Ernesto Rodrigues/Folha Imagem
Fernando Machado, diretor da Máquinas Operatrizes Zocca Ltda., no galpão da empresa, onde máquinas estão paradas por causa da crise


FREDERICO VASCONCELOS
da Reportagem Local


A Máquinas Operatrizes Zocca Ltda., uma indústria de porte médio do interior de São Paulo, é o retrato exemplar da situação de muitas empresas que foram atingidas duplamente pelo Plano Real.
Em 1994, diante da abertura indiscriminada da economia, foi obrigada a mudar seu perfil de produção. Para enfrentar a concorrência de máquinas asiáticas mais baratas, a Zocca passou a importar componentes.
Desde o Plano Real, a empresa encolheu. O quadro de pessoal e o faturamento caíram pela metade.
Com a crise cambial, os componentes importados ficaram mais caros, agravando a situação do setor de máquinas, cujas encomendas já vinham definhando com os juros elevados. A Zocca enfrenta hoje uma ociosidade de 70%.
Para retomar a produção e aumentar o nível de componentes nacionais, se houver uma retomada da economia, a Zocca -depauperada e sem capital de giro- terá que investir como se estivesse implantando uma nova fábrica, o que leva, no mínimo, um ano.
"O segmento industrial foi desamparado.

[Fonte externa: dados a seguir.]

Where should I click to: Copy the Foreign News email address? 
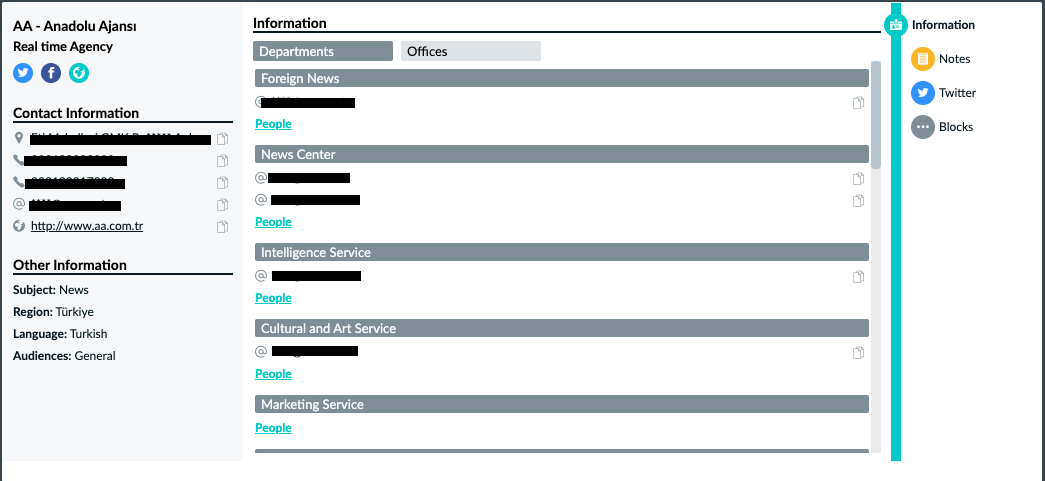[858, 103]
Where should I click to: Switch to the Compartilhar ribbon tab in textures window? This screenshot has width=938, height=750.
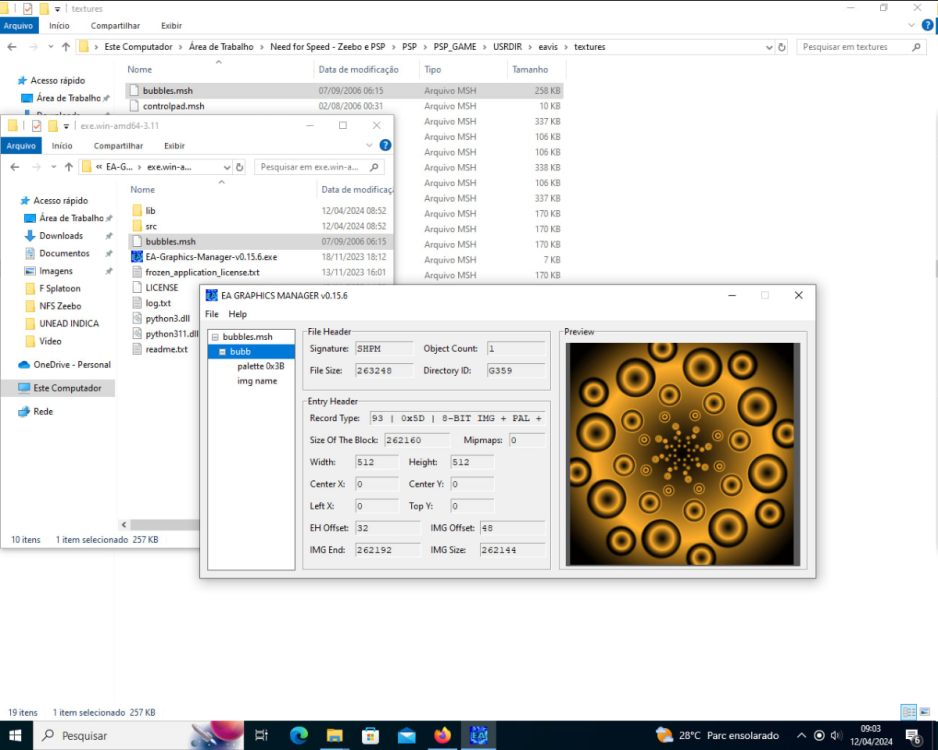[x=115, y=25]
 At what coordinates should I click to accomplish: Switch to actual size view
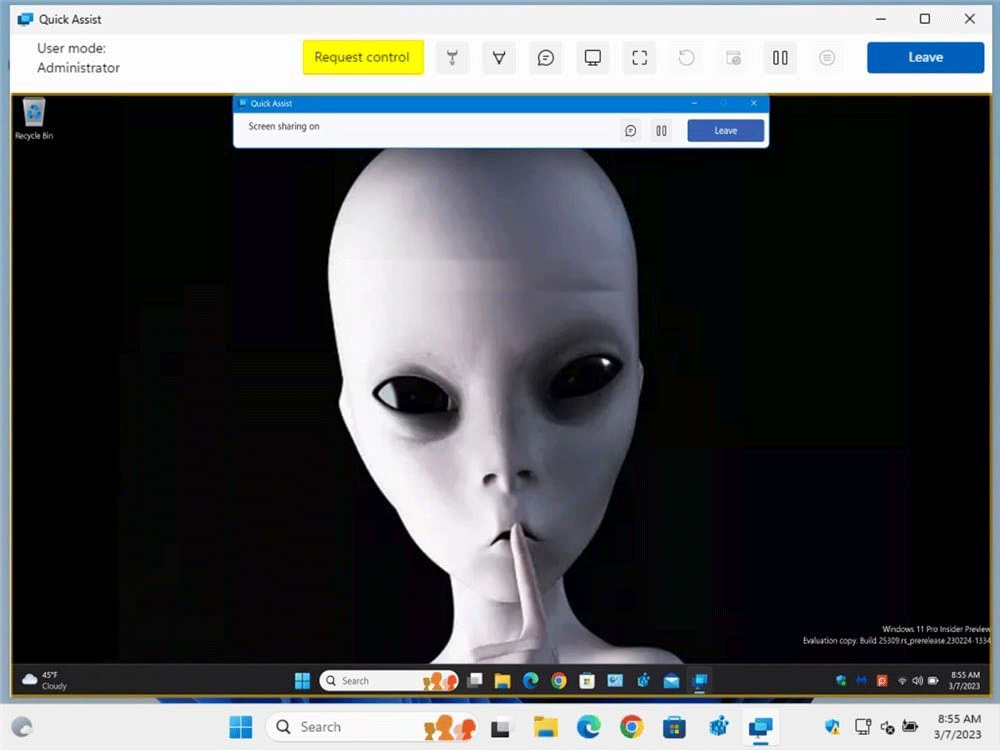click(639, 58)
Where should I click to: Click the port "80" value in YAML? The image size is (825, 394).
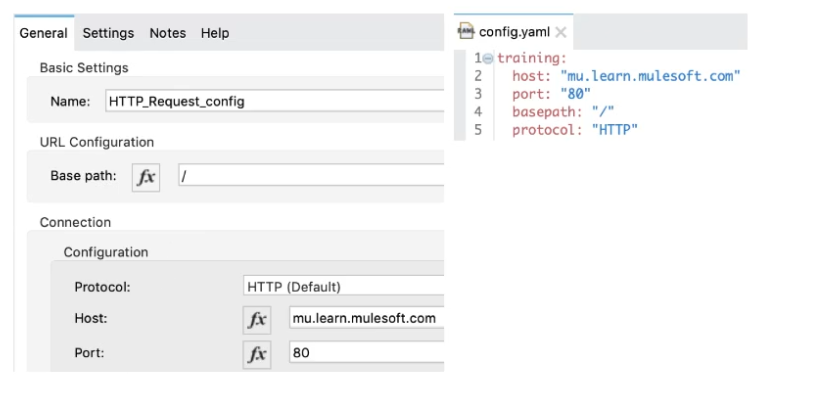point(576,94)

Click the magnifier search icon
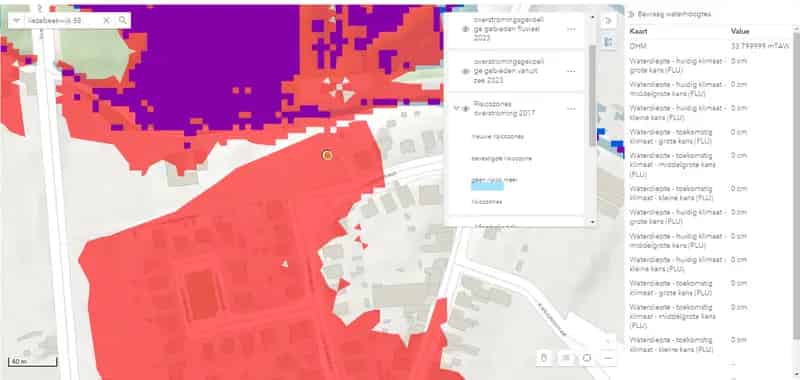(122, 20)
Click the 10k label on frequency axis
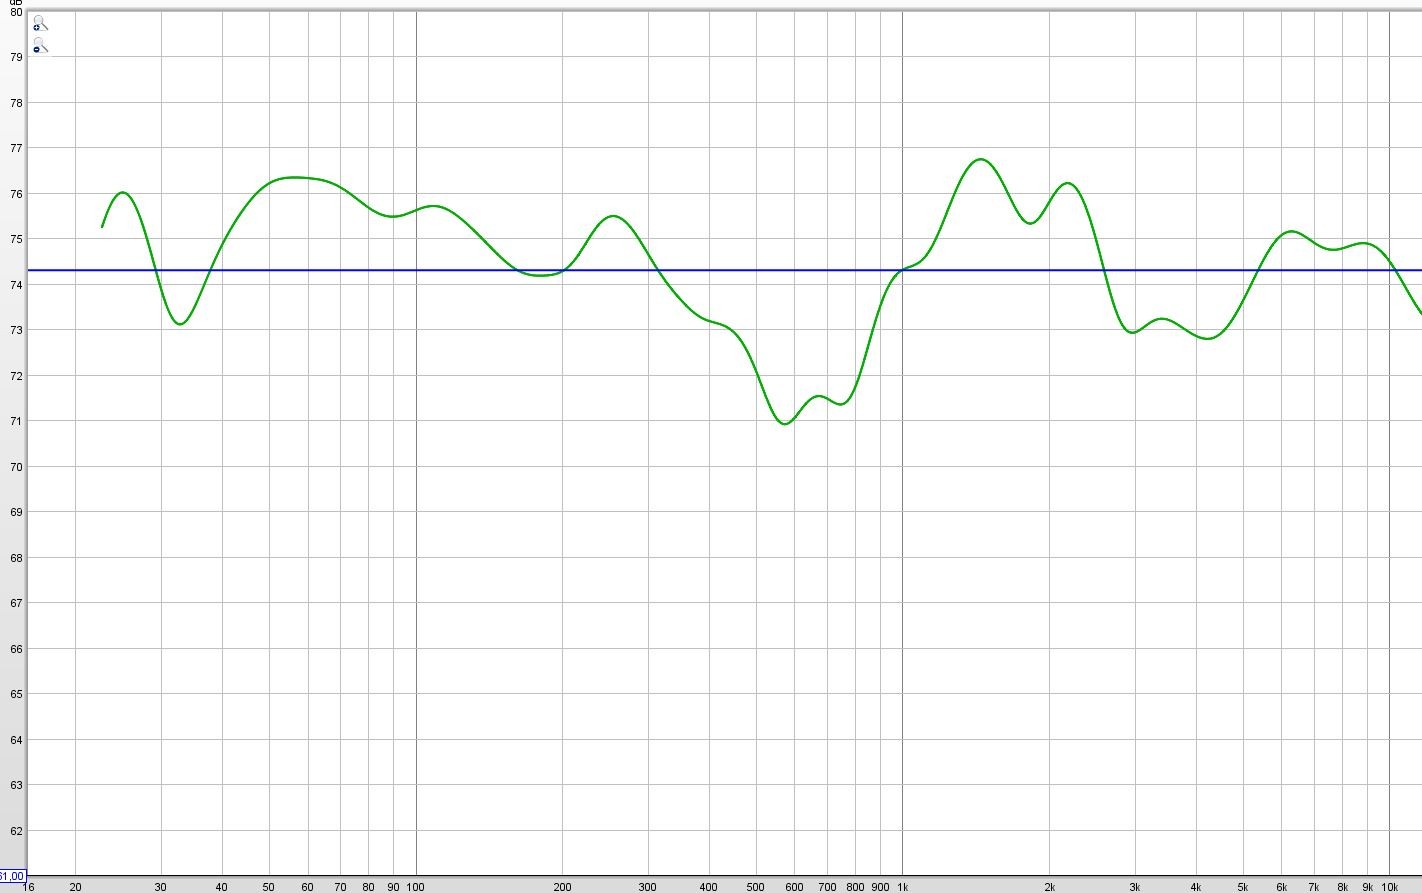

A impressão que a gente tem é que foi feita uma abertura neste país para jogar mesmo a indústria no chão", diz o engenheiro mecânico Fernando Machado de Paula Eduardo, 47, gerente comercial da Zocca.
Empresa familiar tradicional, a Zocca foi fundada por imigrantes italianos em 1926, em Jaboticabal (345 km a noroeste de São Paulo).
Ela produz máquinas operatrizes de usinagem para a indústria mecânica e metalúrgica (como fresadoras e tornos), ou seja, são máquinas de fazer máquinas.
Indústrias de grande porte, como Mercedes-Benz, Volkswagen, Ford, Fiat e Gradiente, por exemplo, têm máquinas da Zocca.
Machado concedeu entrevista à Folha, por telefone, de Jaboticabal, na última quinta-feira.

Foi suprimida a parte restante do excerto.